Work instructions: Only one stretch of the data below is needed. Output the lines from the one with "You are a GUI" up to and including the one with "Viewport: 1512px width, 946px height.", exactly as they stand.

Records for this task:
• • •

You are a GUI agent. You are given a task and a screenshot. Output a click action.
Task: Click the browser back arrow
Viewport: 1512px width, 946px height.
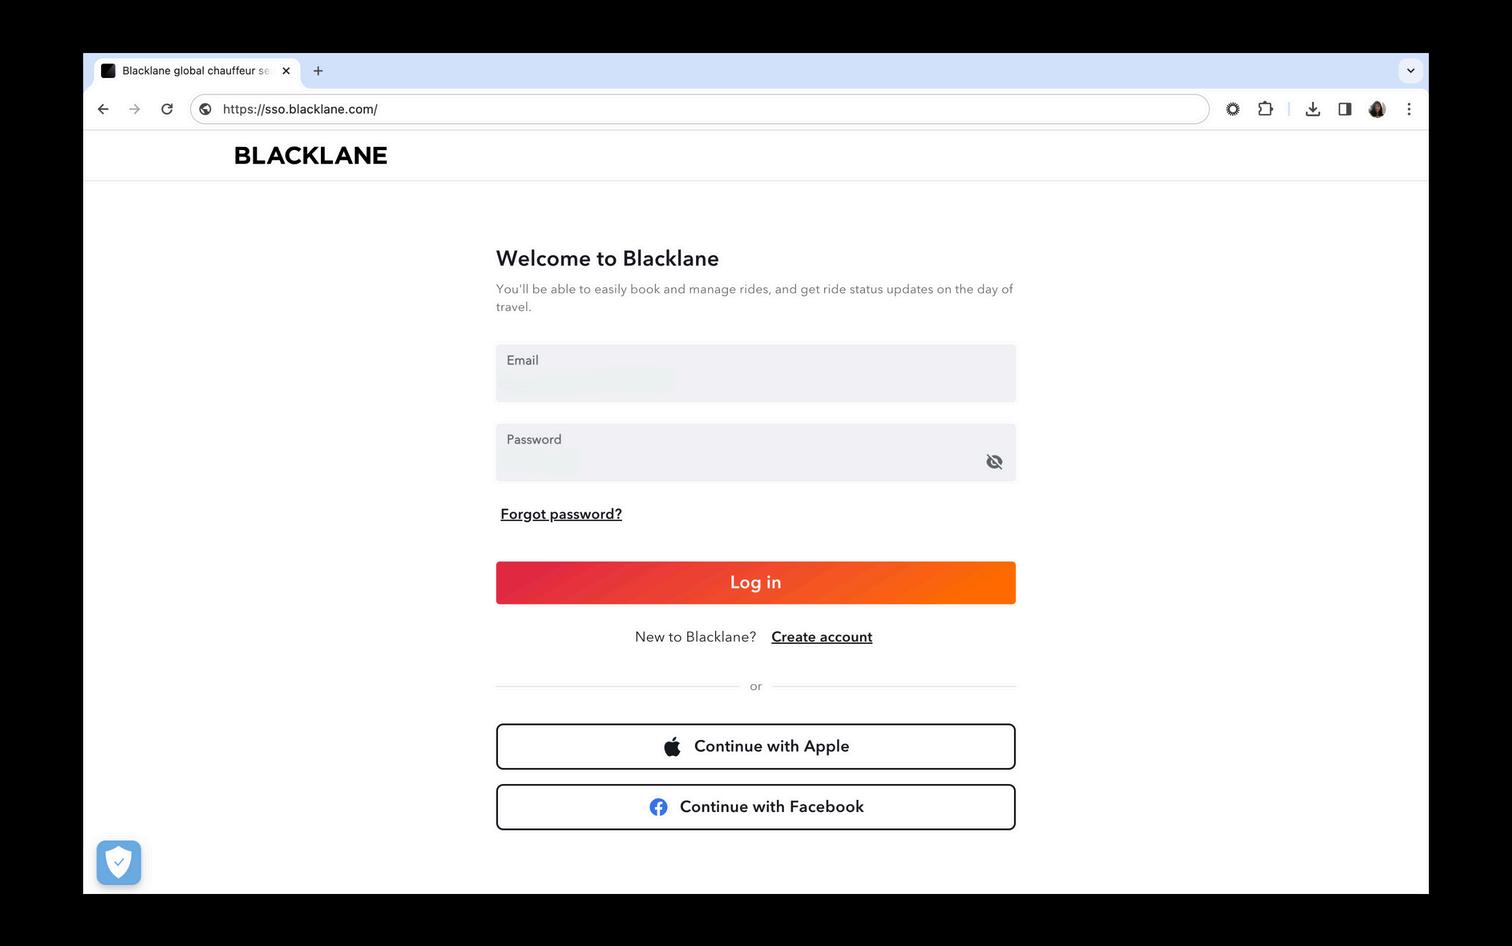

• • •

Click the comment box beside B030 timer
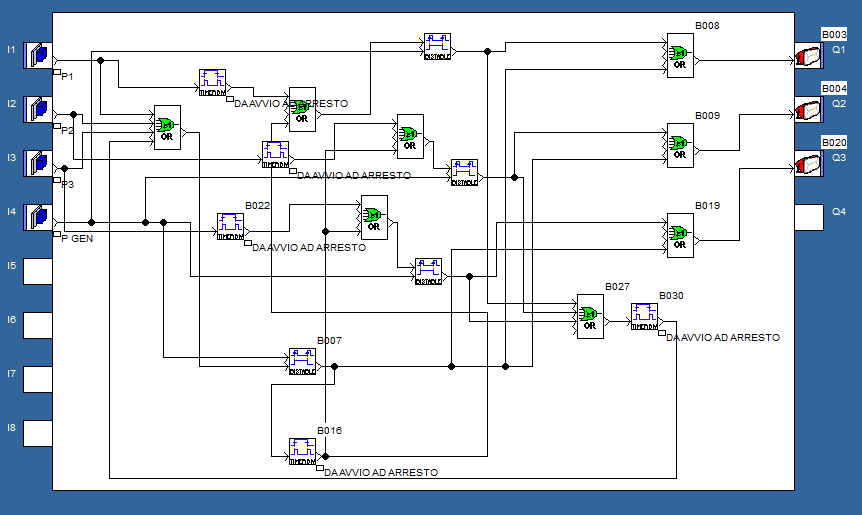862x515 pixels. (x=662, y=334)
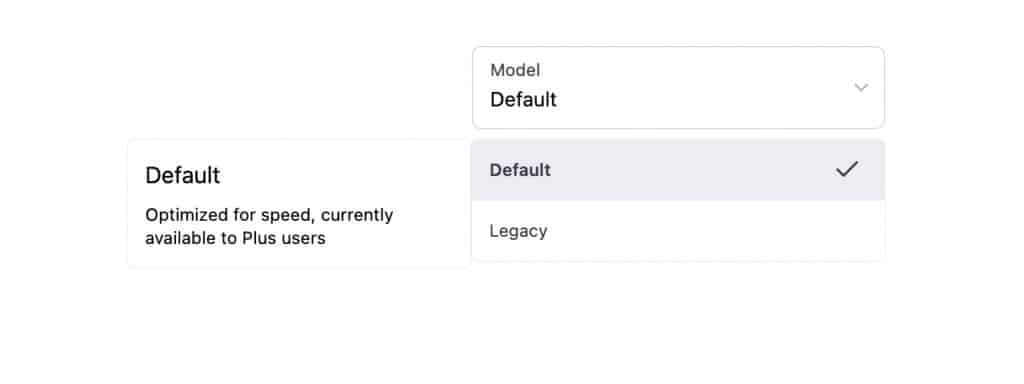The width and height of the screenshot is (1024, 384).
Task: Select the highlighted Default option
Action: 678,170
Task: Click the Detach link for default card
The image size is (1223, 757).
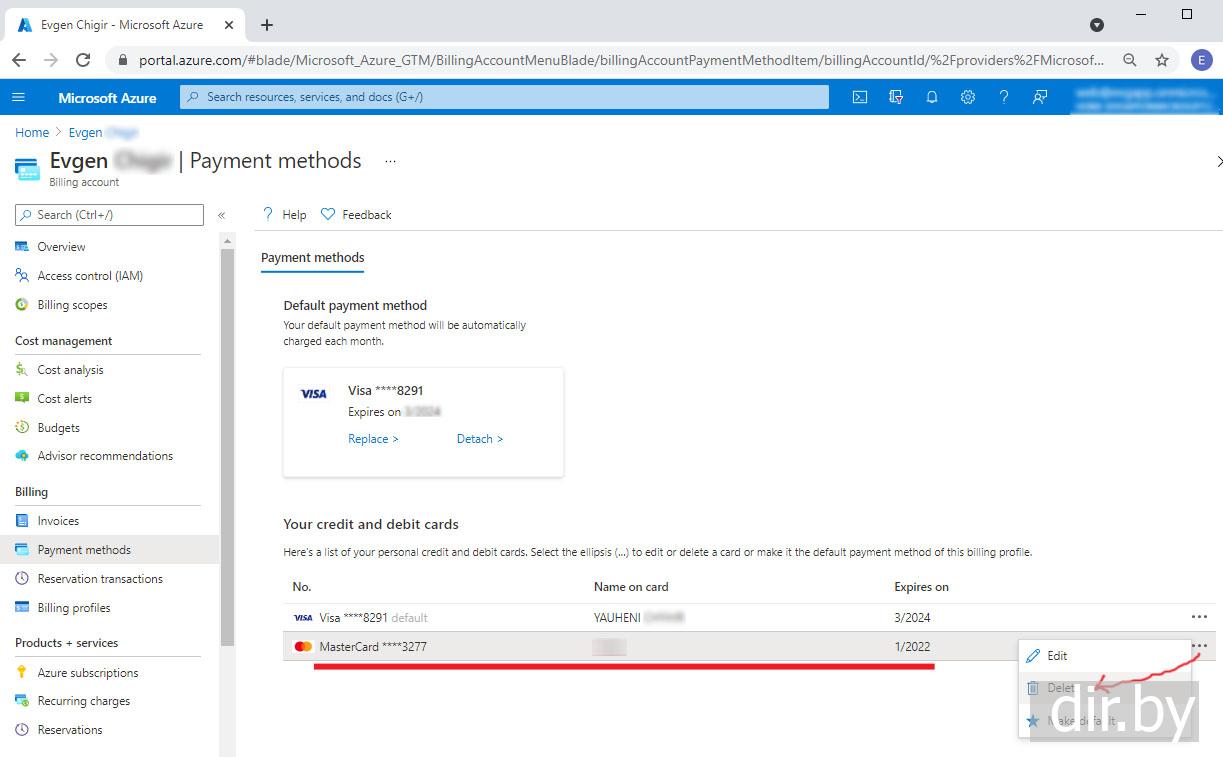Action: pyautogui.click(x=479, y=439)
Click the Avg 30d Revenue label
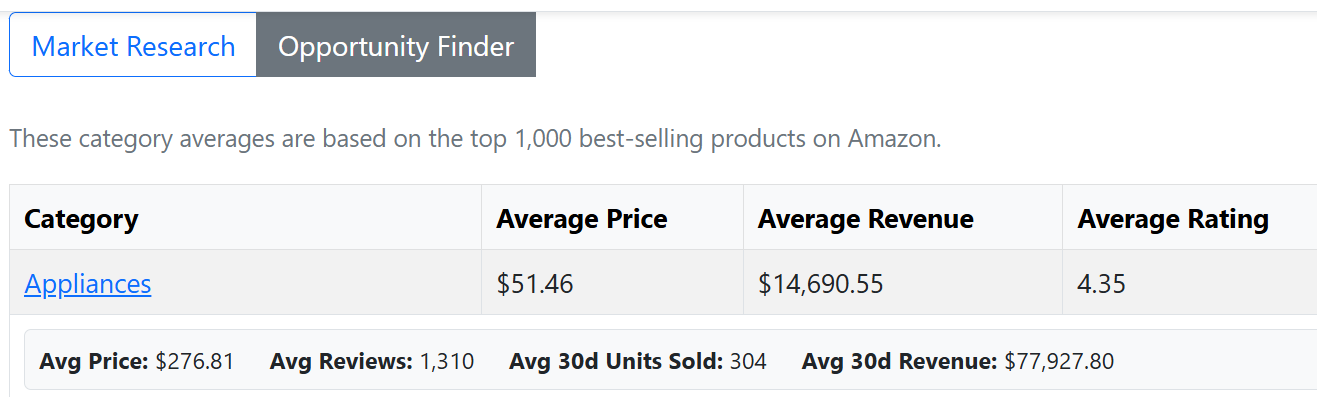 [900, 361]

• • •

Finished task:
You are a GUI agent. You are given a task and a screenshot. Output a click action.
Task: Click the browser back arrow
Viewport: 1512px width, 946px height.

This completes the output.